Cole Chason will be the starting punter in the season opener.
FACT: Coming off a shaky junior year that saw him statistically rank near the bottom of all D-I punters, Chason has responded with a very strong spring. No, spring practice isn't the same as game day conditions, but Chason has still responded despite constant pressure from walk-on punter Mark Buccholz, not to mention Tommy Bowden. "I've got to find out if he's tricking me," he said of Chason's improvement this spring. In addition, the Tigers' return to a "normal" punt formation should also help prevent the five blocked punts that occurred last year and also help with Chason's get-off time and rhythm.

The Tigers' offensive line will be the best it has been in the Tommy Bowden era.
FACT: Late last summer, Bowden suggested his team would soon have an offensive line that would rival some of the top programs in the country. Nearly nine months later, it appears as though he was right. Returning nine of 10 players in the two-deep rotation this year gives offensive line coach Brad Scott plenty of depth and returning talent at nearly every position up front. The good news is he'll also be able to slowly bring along red-shirt freshmen Thomas Austin, Cory Lambert and Barry Humphries as needed.

Clemson's red zone offense will improve in 2006.
FACT: It has to. Despite the remarkable consistency of junior kicker Jad Dean last year, the Tigers have to get better at punching the ball into end zone once inside the 20-yard line. A healthy James Davis should make a tremendous difference here, as will the mobility of QB Will Proctor. Furthermore, second-year coordinator Rob Spence has installed a plethora of new formations and new plays to help the Tigers in red zone situations. Case in point- the Tigers actually ran the wishbone during Saturday's scrimmage.

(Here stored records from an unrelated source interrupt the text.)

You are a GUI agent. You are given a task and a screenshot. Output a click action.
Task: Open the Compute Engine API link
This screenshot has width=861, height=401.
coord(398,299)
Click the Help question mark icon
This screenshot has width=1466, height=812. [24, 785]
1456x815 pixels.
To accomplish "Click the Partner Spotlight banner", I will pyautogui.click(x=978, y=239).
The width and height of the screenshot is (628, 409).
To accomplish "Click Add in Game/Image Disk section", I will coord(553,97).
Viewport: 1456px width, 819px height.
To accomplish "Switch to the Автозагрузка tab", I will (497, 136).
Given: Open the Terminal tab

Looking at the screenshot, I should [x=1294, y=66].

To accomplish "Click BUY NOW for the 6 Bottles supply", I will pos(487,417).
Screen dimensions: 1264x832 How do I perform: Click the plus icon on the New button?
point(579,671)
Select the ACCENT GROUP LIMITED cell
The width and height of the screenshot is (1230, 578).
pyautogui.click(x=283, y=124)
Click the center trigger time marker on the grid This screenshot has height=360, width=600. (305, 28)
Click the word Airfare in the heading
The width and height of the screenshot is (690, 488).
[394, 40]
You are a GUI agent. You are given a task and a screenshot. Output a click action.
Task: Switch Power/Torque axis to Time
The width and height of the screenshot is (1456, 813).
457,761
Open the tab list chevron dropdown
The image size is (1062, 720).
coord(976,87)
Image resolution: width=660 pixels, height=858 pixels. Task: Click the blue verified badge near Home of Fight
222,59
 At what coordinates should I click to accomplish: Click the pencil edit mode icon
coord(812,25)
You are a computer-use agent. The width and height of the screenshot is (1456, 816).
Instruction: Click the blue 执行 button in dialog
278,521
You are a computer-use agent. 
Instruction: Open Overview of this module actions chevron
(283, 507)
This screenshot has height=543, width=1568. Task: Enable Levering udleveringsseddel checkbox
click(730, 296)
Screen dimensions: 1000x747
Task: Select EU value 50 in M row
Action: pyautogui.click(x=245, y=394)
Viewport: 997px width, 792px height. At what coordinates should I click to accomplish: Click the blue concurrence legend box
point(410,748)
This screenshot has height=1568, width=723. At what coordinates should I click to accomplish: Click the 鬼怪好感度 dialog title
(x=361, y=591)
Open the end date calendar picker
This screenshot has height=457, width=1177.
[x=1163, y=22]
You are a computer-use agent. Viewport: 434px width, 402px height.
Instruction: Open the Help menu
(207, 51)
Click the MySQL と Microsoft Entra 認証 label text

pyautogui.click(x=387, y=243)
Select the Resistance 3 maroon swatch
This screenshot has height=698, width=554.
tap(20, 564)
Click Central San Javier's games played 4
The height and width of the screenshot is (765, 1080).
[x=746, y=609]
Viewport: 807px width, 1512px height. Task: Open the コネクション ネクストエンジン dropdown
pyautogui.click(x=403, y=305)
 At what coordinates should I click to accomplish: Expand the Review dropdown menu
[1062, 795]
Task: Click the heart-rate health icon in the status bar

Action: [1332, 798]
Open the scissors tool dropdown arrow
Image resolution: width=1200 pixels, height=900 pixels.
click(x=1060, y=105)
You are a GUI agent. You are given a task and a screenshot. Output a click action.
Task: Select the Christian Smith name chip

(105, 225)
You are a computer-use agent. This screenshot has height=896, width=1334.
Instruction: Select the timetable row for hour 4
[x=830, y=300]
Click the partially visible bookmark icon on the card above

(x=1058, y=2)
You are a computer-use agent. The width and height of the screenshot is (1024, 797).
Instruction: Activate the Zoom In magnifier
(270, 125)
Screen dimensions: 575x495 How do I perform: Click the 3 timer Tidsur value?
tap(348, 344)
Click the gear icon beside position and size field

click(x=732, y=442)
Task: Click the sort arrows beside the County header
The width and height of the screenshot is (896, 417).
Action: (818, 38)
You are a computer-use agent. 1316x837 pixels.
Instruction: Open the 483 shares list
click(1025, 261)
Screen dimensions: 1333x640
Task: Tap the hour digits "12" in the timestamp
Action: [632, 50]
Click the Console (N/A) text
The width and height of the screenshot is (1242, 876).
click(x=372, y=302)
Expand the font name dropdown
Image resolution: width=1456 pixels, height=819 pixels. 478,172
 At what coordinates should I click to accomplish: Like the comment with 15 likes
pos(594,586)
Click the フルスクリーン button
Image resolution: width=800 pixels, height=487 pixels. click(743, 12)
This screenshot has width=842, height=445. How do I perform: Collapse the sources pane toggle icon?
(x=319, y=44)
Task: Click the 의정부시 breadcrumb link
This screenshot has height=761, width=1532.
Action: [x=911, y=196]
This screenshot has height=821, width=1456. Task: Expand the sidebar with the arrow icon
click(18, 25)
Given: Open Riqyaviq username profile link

Will Proctor's mobility won't make that much of a difference this year.
FICTION: While Proctor doesn't have the speed of former Tiger QB Woodrow Dantzler, don't be surprised to see his mobility become a big factor this year, especially on third down situations. "We aren't running different plays, but we have specific plays where we can read a certain guy and then we (the quarterbacks) can take it," Proctor said. "It's definitely a play that has been working for us so we'll keep calling it."